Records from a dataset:
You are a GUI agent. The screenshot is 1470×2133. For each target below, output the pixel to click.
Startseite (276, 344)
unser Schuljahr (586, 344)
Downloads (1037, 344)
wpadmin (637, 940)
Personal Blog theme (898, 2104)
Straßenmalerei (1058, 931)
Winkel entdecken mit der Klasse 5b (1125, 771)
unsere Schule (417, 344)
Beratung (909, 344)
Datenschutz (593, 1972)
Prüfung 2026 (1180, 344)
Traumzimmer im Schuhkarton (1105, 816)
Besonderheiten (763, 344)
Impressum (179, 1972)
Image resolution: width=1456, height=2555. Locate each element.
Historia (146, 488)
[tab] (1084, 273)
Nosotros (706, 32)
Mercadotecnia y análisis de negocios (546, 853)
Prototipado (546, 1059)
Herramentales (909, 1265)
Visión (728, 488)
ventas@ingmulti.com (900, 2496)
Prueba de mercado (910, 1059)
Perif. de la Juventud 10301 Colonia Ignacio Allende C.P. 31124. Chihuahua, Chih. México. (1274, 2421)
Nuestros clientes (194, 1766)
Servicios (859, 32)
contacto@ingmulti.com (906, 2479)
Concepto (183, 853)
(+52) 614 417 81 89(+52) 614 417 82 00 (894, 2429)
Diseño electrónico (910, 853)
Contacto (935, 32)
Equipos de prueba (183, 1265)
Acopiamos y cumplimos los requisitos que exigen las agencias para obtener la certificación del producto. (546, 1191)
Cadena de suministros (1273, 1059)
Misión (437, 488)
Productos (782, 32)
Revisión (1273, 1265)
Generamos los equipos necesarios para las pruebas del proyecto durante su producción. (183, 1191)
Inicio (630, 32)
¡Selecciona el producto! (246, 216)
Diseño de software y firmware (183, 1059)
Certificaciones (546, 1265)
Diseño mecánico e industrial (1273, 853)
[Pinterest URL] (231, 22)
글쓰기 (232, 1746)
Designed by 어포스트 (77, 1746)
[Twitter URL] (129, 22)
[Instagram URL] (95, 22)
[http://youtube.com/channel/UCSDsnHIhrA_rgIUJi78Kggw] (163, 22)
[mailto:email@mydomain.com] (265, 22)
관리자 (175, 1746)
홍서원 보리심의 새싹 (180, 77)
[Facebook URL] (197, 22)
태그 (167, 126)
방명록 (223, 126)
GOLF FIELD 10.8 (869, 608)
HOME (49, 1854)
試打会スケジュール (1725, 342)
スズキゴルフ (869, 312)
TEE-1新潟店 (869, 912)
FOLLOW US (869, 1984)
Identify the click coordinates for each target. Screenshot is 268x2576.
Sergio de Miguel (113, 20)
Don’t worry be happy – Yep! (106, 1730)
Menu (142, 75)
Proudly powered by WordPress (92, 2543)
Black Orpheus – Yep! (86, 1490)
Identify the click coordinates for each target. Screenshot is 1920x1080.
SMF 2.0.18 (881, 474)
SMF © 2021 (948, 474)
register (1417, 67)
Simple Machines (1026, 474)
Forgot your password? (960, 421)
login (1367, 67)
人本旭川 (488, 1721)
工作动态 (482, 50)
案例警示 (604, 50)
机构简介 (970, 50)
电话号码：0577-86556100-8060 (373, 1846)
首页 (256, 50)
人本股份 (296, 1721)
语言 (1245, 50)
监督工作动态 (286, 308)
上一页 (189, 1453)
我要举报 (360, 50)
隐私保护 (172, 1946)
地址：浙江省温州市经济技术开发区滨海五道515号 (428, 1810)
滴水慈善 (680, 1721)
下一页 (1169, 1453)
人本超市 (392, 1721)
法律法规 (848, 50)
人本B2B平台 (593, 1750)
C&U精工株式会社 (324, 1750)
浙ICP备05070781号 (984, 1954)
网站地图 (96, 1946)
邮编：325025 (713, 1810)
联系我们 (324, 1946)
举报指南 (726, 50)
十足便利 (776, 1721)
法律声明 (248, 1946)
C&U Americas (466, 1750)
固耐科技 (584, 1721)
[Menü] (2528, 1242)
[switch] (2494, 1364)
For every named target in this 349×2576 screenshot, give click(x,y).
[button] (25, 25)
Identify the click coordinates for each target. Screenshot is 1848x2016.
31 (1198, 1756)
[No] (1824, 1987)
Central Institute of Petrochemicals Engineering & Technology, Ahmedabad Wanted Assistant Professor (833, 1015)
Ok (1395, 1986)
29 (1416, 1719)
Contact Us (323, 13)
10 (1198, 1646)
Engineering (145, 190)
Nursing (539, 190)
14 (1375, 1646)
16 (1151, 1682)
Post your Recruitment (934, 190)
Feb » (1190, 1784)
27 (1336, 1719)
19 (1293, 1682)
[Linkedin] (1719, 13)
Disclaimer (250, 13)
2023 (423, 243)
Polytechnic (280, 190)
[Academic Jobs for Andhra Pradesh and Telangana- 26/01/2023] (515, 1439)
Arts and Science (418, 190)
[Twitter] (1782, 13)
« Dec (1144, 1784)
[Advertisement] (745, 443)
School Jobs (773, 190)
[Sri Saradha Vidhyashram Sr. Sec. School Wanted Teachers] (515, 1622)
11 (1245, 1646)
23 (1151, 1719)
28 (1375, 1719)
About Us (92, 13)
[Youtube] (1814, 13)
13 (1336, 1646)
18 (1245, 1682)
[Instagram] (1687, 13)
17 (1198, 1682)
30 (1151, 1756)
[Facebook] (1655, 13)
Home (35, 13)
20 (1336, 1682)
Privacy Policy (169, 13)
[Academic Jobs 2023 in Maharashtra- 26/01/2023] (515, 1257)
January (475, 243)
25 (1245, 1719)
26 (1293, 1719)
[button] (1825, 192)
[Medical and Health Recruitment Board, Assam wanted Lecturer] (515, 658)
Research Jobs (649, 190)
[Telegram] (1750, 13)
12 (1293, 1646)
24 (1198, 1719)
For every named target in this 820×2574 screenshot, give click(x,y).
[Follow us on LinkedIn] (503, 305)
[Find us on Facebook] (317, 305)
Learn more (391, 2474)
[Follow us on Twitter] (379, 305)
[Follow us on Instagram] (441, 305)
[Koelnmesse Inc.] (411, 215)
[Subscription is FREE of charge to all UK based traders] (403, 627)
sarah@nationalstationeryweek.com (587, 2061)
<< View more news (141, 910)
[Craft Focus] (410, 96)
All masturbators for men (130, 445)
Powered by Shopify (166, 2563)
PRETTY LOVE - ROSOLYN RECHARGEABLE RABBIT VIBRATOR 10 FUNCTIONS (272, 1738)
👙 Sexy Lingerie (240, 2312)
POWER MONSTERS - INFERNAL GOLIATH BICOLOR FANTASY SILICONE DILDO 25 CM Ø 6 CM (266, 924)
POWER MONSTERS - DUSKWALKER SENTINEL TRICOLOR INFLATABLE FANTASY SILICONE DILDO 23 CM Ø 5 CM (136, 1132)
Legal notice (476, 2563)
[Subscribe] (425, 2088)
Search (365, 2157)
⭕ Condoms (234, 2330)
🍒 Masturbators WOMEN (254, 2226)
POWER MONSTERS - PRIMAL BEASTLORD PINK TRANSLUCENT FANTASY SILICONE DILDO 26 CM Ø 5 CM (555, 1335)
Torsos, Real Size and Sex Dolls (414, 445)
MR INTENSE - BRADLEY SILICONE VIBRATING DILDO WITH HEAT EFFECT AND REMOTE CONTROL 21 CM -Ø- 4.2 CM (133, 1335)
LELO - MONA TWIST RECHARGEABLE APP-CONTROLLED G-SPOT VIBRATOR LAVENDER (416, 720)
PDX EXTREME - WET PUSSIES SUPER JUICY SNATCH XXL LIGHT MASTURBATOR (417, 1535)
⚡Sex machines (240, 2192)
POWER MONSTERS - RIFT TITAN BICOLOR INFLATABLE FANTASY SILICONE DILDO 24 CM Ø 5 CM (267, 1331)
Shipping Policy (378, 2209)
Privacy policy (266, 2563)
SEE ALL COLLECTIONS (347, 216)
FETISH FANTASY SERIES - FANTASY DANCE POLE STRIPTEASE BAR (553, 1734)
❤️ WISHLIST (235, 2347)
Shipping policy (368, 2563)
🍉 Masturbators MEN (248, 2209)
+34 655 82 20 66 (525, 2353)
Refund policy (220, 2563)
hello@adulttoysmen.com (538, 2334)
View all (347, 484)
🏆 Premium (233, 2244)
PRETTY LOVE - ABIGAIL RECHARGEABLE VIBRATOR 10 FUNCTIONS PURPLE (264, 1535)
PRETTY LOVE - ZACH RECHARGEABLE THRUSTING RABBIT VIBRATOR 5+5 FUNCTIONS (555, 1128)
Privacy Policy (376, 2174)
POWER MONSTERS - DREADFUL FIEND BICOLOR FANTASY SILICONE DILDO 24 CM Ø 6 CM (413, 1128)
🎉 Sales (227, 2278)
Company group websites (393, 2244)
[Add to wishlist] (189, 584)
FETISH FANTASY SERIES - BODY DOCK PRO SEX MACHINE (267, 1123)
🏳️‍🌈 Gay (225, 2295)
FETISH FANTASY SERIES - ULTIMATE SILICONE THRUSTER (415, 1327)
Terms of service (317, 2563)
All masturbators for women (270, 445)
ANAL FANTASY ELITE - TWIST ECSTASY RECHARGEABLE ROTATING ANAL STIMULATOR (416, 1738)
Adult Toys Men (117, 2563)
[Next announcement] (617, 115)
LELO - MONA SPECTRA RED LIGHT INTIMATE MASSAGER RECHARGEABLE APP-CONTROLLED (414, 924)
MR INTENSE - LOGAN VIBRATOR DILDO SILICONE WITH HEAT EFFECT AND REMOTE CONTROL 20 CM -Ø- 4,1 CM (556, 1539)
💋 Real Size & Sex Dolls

* [Exercise details] Out of the data above, transcribe exactly and only the lines starting with the line that has "30 (1151, 1756)" and going on through the line that has "MR INTENSE - BRADLEY", both included.

* [Answer to the exercise]
30 (1151, 1756)
[Facebook] (1655, 13)
Home (35, 13)
20 (1336, 1682)
Privacy Policy (169, 13)
[Academic Jobs 2023 in Maharashtra- 26/01/2023] (515, 1257)
January (475, 243)
25 (1245, 1719)
26 (1293, 1719)
[button] (1825, 192)
[Medical and Health Recruitment Board, Assam wanted Lecturer] (515, 658)
Research Jobs (649, 190)
[Telegram] (1750, 13)
12 (1293, 1646)
24 (1198, 1719)
For every named target in this 820×2574 screenshot, give click(x,y).
[Follow us on LinkedIn] (503, 305)
[Find us on Facebook] (317, 305)
Learn more (391, 2474)
[Follow us on Twitter] (379, 305)
[Follow us on Instagram] (441, 305)
[Koelnmesse Inc.] (411, 215)
[Subscription is FREE of charge to all UK based traders] (403, 627)
sarah@nationalstationeryweek.com (587, 2061)
<< View more news (141, 910)
[Craft Focus] (410, 96)
All masturbators for men (130, 445)
Powered by Shopify (166, 2563)
PRETTY LOVE - ROSOLYN RECHARGEABLE RABBIT VIBRATOR 10 FUNCTIONS (272, 1738)
👙 Sexy Lingerie (240, 2312)
POWER MONSTERS - INFERNAL GOLIATH BICOLOR FANTASY SILICONE DILDO 25 CM Ø 6 CM (266, 924)
POWER MONSTERS - DUSKWALKER SENTINEL TRICOLOR INFLATABLE FANTASY SILICONE DILDO 23 CM Ø 5 CM (136, 1132)
Legal notice (476, 2563)
[Subscribe] (425, 2088)
Search (365, 2157)
⭕ Condoms (234, 2330)
🍒 Masturbators WOMEN (254, 2226)
POWER MONSTERS - PRIMAL BEASTLORD PINK TRANSLUCENT FANTASY SILICONE DILDO 26 CM Ø 5 CM (555, 1335)
Torsos, Real Size and Sex Dolls (414, 445)
MR INTENSE - BRADLEY SILICONE VIBRATING DILDO WITH HEAT EFFECT AND REMOTE CONTROL 21 CM -Ø- 4.2 CM (133, 1335)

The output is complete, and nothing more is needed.